George Kerevan (National, Monday 12th October) greatly emphasised that Scotland remaining part of the EU was right and correct when he put forward the case for the UK (and if possible an independent Scotland) remaining in the EU. He then highlighted what he felt was wrong with the EU, and how to fix those faults. The EU is no more a self critical reformer than Westminster is, and the many faults it has are unlikely to be solved from within, especially when you examine its track record, and its conduct during the independence referendum where it was no friend to the Scottish interest cannot be overlooked either. Over recent weeks and months we have heard that Scotland’s railways cannot be publicly owned, that Caledonian MacBrayne must be run by the private sector and that part of Scottish Water must be handed to a company who are run for the benefit of shareholders and not the nation. In each and every case EU legislation has been cited as the reason these actions have been taken. One might think that the only way to defeat such legislation and start with a clean slate would be to leave the EU, and this is a tempting prospect, for while membership opens the door to trade it closes the door on public ownership of national assets for the national interest.

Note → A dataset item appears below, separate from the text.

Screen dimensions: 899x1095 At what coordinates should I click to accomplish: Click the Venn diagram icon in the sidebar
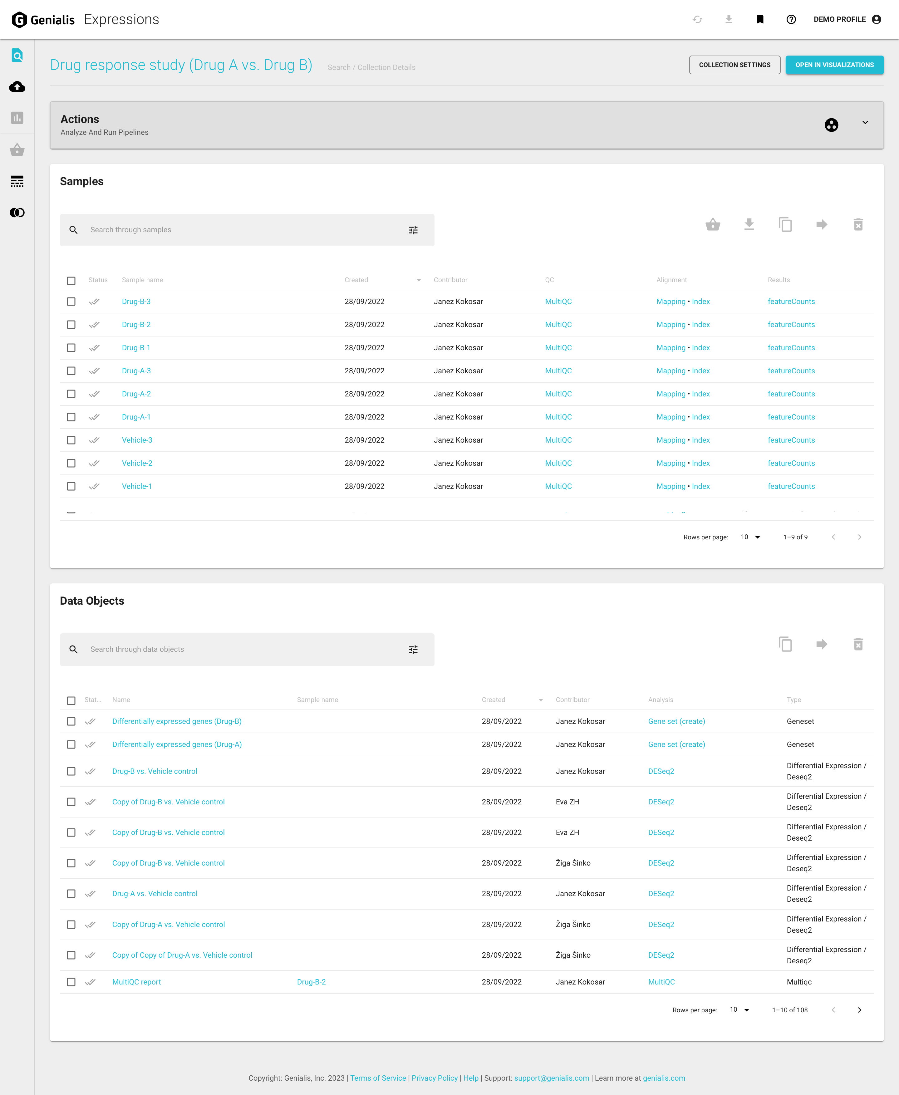17,212

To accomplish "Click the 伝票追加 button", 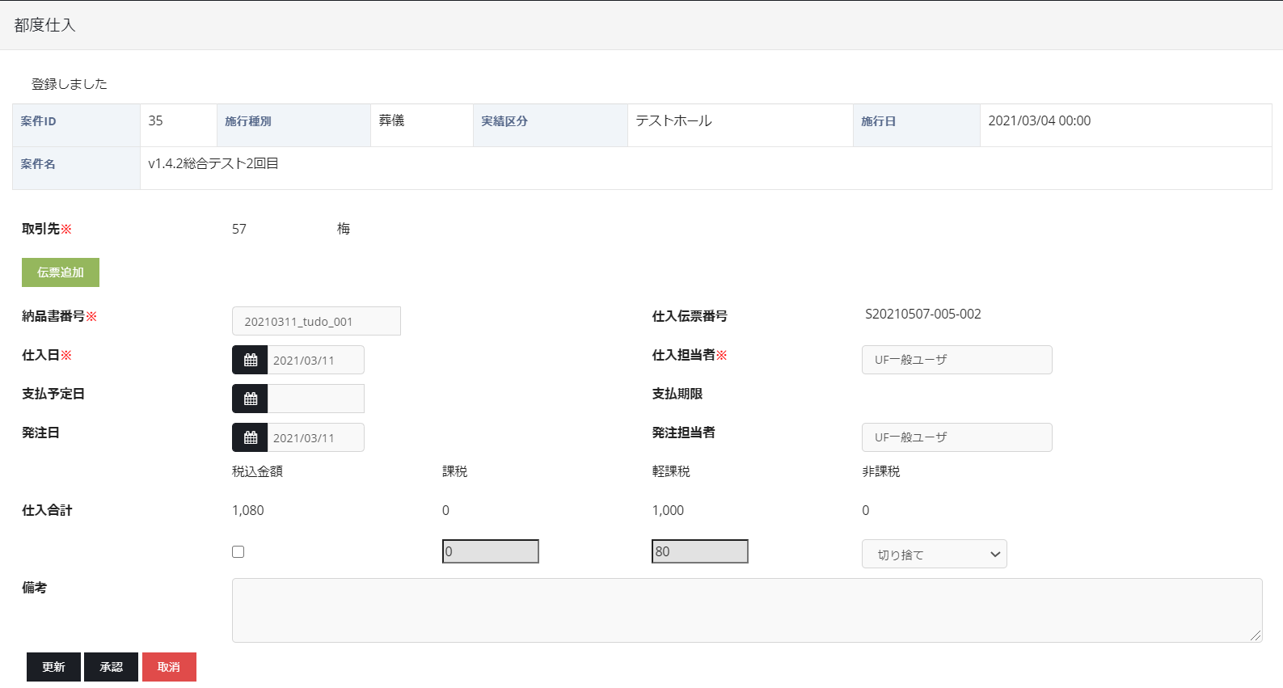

The idea that Scotland will vote differently from the rest of the UK to trigger another independence referendum is an interesting one, but one that will ask many Scots perhaps to deny their instincts and vote to stay in the EU when they feel Scotland would be better off outside it. It would be doubly sickening if having done so the other countries in the UK also voted to stay in the EU. This would mean that within three years Scots would have voted to remain both in the UK and the EU. Where then for independence?